AIM –
Convert the material into a Markdown table with columns named "Row" and "Line", starting at the line that contains "Task: Click the circled" and continuing through the end of the material. Give each line its own numbered row, and skip blank lines.

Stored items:
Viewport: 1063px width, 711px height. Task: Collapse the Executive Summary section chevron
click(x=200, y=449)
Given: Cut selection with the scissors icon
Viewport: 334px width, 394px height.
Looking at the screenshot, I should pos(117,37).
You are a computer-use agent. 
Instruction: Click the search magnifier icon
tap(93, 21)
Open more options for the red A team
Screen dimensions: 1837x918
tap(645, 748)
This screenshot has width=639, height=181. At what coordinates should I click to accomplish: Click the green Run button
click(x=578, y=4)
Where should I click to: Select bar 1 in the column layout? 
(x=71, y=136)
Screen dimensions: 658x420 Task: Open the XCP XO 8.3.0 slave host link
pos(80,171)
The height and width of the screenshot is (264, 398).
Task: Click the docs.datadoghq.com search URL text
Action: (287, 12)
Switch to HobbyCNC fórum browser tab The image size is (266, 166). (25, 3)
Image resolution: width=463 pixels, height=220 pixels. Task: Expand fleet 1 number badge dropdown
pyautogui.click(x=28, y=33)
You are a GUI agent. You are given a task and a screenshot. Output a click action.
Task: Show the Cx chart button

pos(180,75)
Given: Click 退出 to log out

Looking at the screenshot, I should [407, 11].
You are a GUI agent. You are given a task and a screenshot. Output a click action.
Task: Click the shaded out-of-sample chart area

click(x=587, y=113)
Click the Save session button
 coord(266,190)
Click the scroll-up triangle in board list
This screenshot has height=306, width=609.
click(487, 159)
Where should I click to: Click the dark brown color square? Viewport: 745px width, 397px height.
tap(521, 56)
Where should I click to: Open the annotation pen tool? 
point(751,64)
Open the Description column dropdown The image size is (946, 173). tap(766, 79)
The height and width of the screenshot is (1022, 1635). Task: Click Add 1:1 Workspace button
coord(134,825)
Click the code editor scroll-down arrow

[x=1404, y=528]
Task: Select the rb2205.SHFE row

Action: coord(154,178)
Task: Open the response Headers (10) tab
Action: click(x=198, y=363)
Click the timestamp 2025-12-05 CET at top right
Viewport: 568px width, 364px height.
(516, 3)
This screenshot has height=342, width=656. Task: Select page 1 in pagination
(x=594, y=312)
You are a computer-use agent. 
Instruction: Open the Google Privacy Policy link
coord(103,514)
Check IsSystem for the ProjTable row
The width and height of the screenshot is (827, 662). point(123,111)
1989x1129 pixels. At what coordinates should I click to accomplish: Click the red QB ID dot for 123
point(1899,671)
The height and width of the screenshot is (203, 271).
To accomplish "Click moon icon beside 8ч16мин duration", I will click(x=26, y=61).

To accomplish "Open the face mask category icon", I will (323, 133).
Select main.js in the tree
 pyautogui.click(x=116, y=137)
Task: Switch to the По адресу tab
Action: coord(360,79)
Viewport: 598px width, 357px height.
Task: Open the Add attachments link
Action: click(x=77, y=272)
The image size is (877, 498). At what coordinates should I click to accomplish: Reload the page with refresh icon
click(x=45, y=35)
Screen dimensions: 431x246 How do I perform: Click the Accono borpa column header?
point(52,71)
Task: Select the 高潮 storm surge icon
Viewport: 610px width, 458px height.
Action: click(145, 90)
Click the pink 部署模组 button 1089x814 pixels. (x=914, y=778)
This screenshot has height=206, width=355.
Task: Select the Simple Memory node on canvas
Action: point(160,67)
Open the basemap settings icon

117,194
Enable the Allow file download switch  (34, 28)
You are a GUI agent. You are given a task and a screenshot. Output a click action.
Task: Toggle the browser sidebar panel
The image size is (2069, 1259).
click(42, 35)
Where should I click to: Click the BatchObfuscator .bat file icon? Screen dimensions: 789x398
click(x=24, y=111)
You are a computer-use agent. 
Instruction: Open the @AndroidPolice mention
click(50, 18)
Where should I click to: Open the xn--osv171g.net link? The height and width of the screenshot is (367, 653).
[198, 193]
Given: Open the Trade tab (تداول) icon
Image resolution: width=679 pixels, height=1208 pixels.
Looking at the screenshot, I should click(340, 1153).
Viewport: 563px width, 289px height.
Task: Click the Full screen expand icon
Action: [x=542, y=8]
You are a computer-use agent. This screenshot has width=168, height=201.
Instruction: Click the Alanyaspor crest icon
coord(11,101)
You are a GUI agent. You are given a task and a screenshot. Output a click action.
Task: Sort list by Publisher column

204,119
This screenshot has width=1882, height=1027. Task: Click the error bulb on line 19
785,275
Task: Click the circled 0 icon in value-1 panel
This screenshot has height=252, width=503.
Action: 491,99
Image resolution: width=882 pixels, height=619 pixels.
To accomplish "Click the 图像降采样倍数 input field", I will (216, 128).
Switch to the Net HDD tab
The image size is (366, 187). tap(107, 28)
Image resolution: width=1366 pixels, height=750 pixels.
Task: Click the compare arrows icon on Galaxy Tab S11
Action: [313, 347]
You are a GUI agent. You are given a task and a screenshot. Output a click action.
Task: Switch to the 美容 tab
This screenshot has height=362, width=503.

FULL RESPONSE –
| Row | Line |
|---|---|
| 1 | Task: Click the circled 0 icon in value-1 panel |
| 2 | This screenshot has height=252, width=503. |
| 3 | Action: 491,99 |
| 4 | Image resolution: width=882 pixels, height=619 pixels. |
| 5 | To accomplish "Click the 图像降采样倍数 input field", I will (216, 128). |
| 6 | Switch to the Net HDD tab |
| 7 | The image size is (366, 187). tap(107, 28) |
| 8 | Image resolution: width=1366 pixels, height=750 pixels. |
| 9 | Task: Click the compare arrows icon on Galaxy Tab S11 |
| 10 | Action: [313, 347] |
| 11 | You are a GUI agent. You are given a task and a screenshot. Output a click action. |
| 12 | Task: Switch to the 美容 tab |
| 13 | This screenshot has height=362, width=503. |